A recent study published in The Journal of Nutritional Physiology found that just one high-fat milkshake can impair blood vessel function in a matter of hours. The results are a wake-up call about how quickly a single indulgent meal can impact both heart and brain health.
Researchers tested two groups of men, 20 participants between ages 18 and 35, and 21 participants between ages 60 and 80. Each volunteer consumed what scientists described as a “high-fat milkshake.”
This wasn’t your average dessert order, the concoction was made with:
Before participants drank the shake, researchers measured their blood flow using ultrasound.
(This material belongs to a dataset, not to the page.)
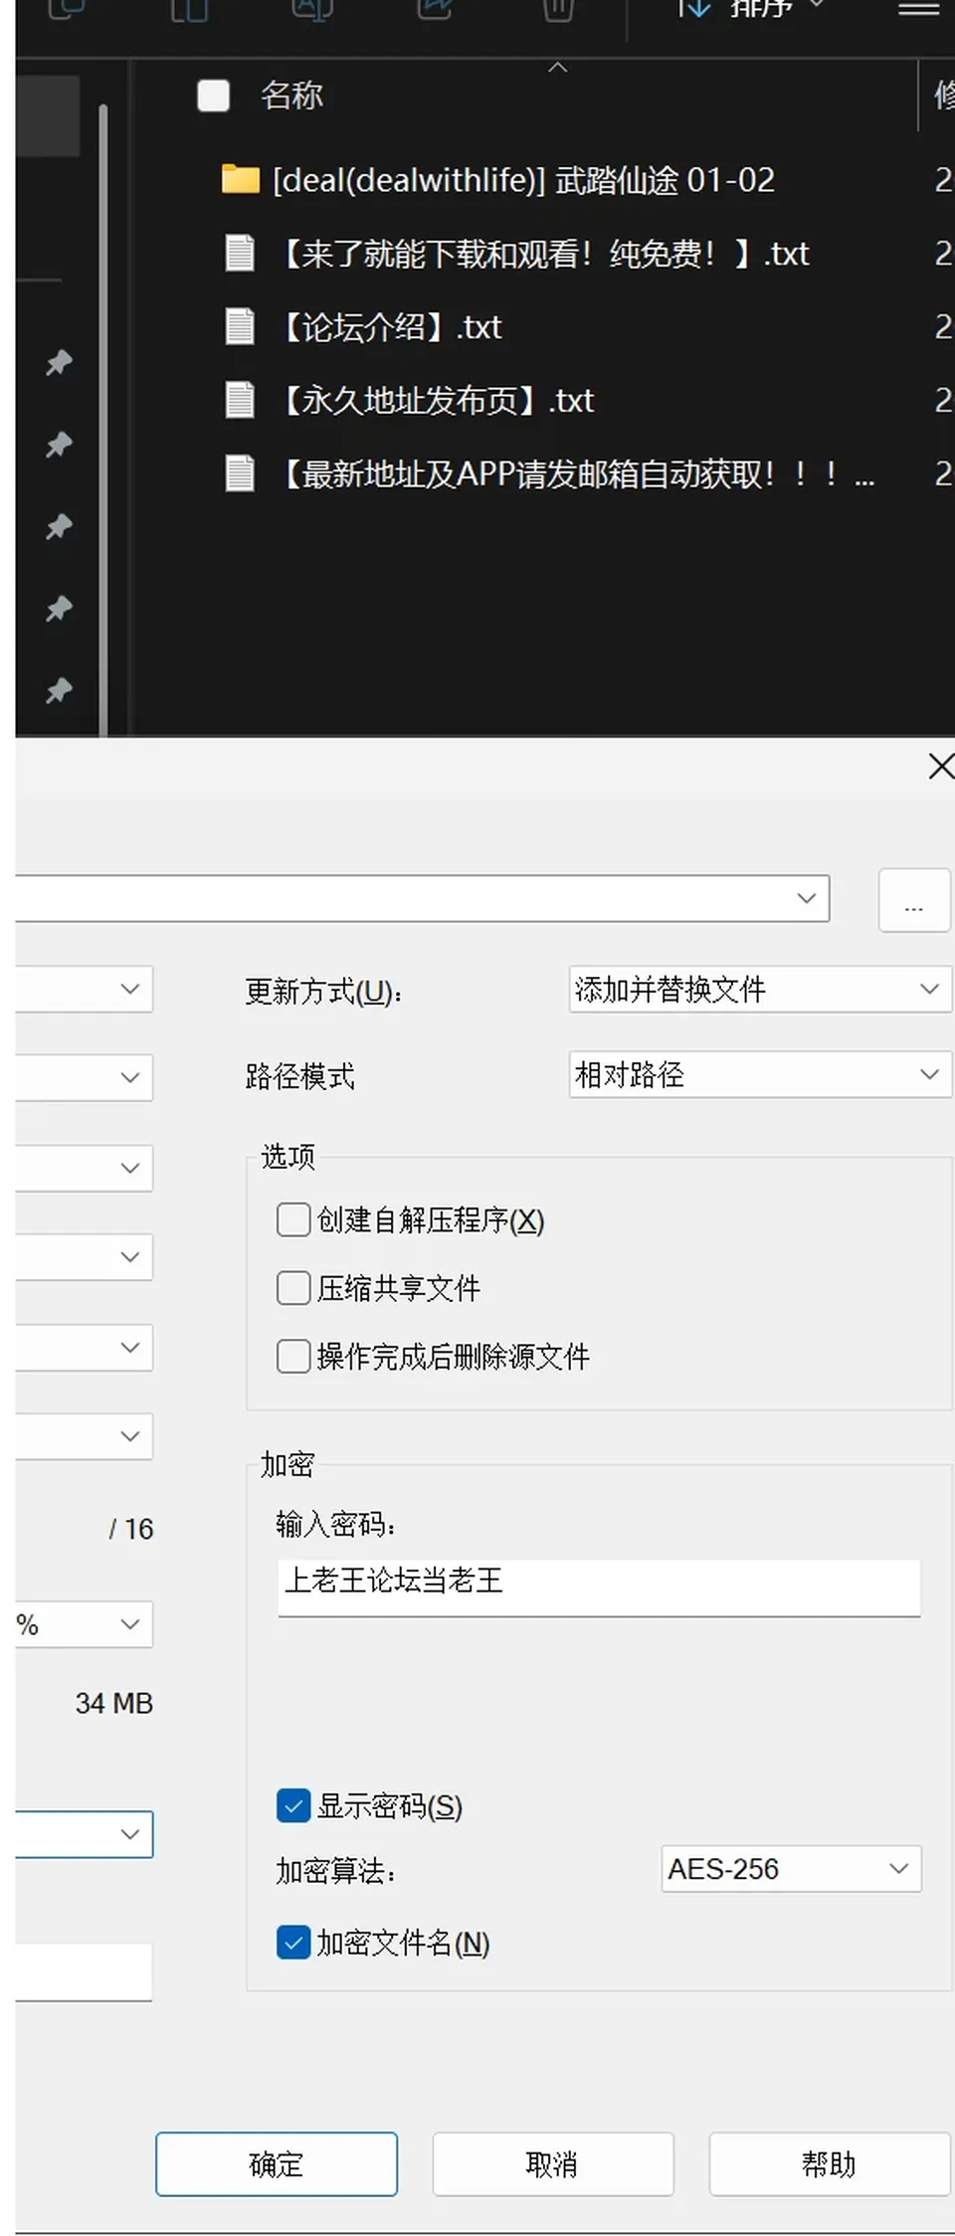Disable 加密文件名 checkbox

(293, 1942)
They repeated the test four hours later, this time while the participants performed squats.
The results were striking: blood vessels showed a reduced ability to constrict and relax properly, a sign of impaired vascular function. This effect was seen in both younger and older participants, but was about 10% more pronounced in the older group.
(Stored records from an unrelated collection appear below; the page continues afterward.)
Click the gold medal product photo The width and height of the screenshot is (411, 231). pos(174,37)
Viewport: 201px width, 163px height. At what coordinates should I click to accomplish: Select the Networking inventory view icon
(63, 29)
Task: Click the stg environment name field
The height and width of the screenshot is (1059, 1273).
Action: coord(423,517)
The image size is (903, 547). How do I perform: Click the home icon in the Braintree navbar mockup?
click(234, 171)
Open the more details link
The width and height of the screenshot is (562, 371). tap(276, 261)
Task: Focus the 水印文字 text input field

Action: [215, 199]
The study authors noted that this kind of impairment could cause brief fluctuations in blood pressure — meaning too little or too much blood might reach the brain for short periods.
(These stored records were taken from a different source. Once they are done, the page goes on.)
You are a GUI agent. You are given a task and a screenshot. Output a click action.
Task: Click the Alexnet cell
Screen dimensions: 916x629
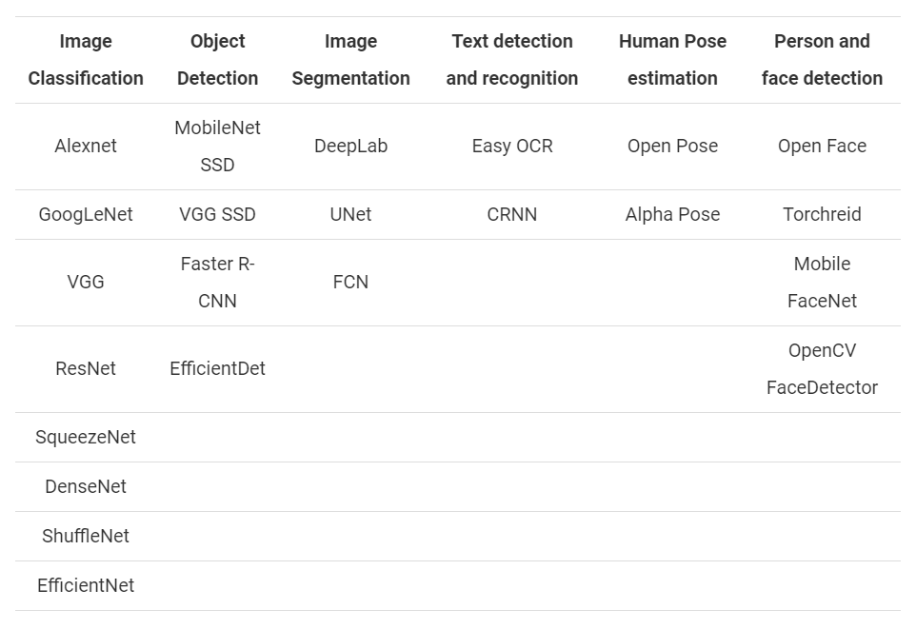tap(86, 146)
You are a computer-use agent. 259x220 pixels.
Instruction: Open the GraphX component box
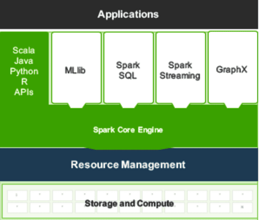(233, 67)
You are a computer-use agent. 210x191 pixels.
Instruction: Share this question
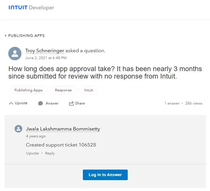[80, 103]
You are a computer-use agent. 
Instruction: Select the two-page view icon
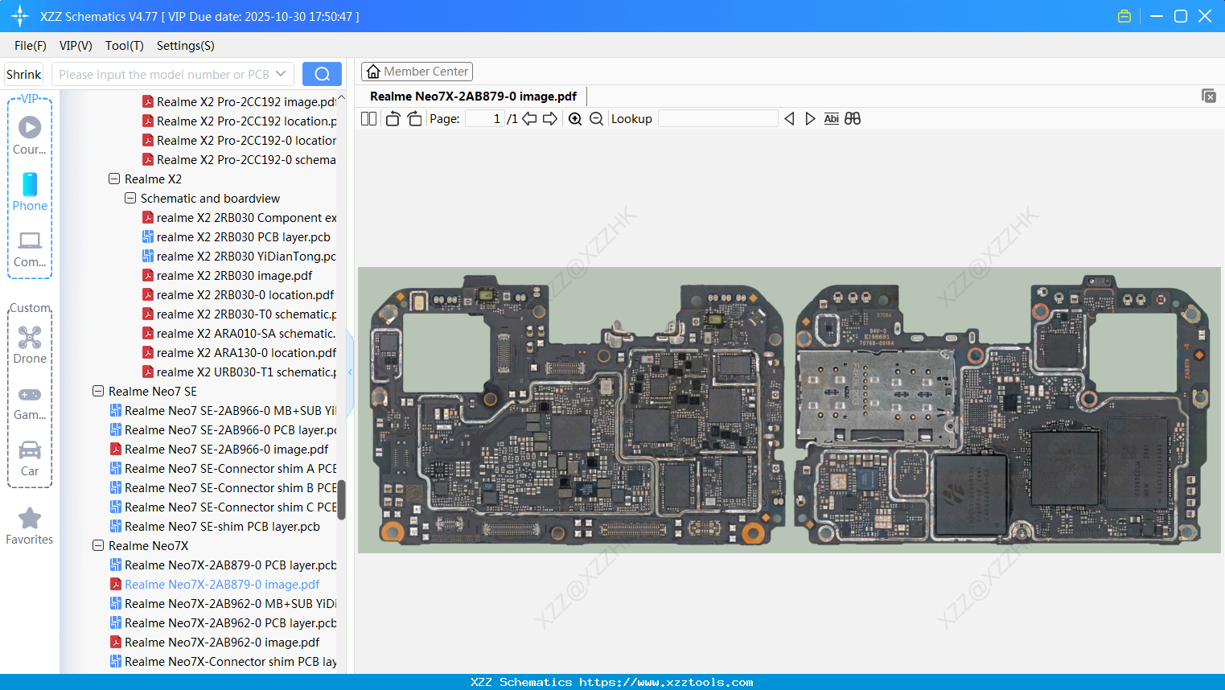[368, 118]
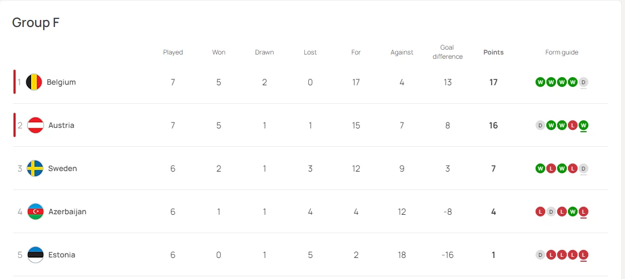This screenshot has height=279, width=625.
Task: Click the Goal difference column header
Action: (448, 52)
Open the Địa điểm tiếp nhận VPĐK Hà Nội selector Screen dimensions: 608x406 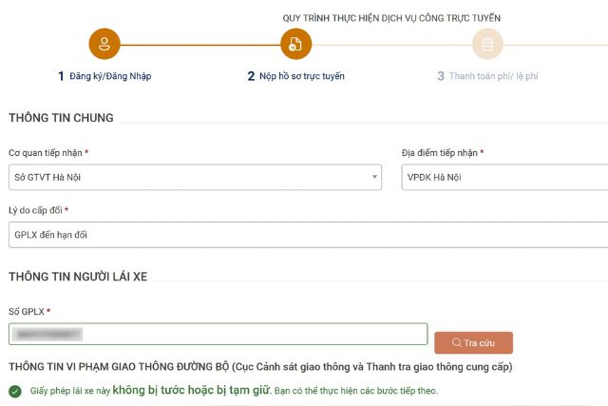[x=504, y=177]
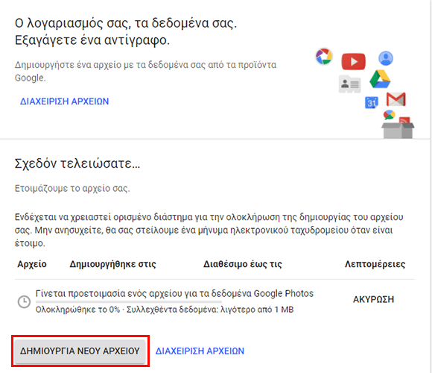Click the YouTube play icon

click(354, 61)
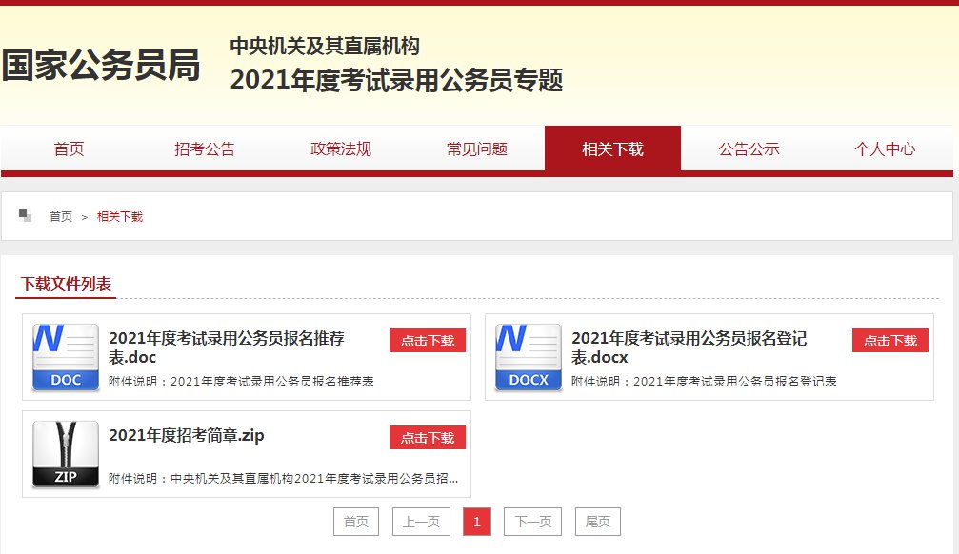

Healthy blood vessels are key for regulating blood pressure and ensuring a steady flow of oxygen to the brain. When they don’t work properly, the brain can experience short-lived episodes of poor blood flow. Over time, this can raise the risk of:
Stroke – caused by restricted or blocked blood flow
Cognitive decline – reduced oxygen supply can damage brain cells
Dementia – impaired blood circulation has been linked to vascular dementia
“Swings in blood pressure become harder to manage,” the researchers explained. “That can mean brief episodes of too little or too much blood reaching the brain. Over time, this increases the risk of developing conditions like stroke and dementia.”
One of the key takeaways from this study is how immediate the effects were. The researchers emphasized that even a single high-fat meal, not just a long-term unhealthy diet, can have measurable consequences.
“Our study offers a timely reminder that diet doesn’t just shape our long-term health. It also affects our body and brain in real time. And as we’re learning, when it comes to protecting brain health, every meal may count,” the scientists wrote.
While this study sounds alarming, experts stress that the occasional indulgence is not necessarily harmful. The problem arises when high-fat, high-calorie meals become a regular part of the diet.
A single milkshake might not cause lasting damage, but repeated exposure to high-fat foods could keep blood vessels in a near-constant state of stress, increasing the risk of heart disease, stroke, and cognitive issues over time.
This research highlights a critical point, our brain health is impacted by what we eat, meal by meal. That creamy milkshake might feel like comfort food, but it could be temporarily reducing blood flow to your brain within hours.
If you enjoy milkshakes, consider making lighter versions with lower-fat milk or plant-based alternatives, or save them for rare occasions rather than a frequent treat. Your brain, and your heart, may thank you for it.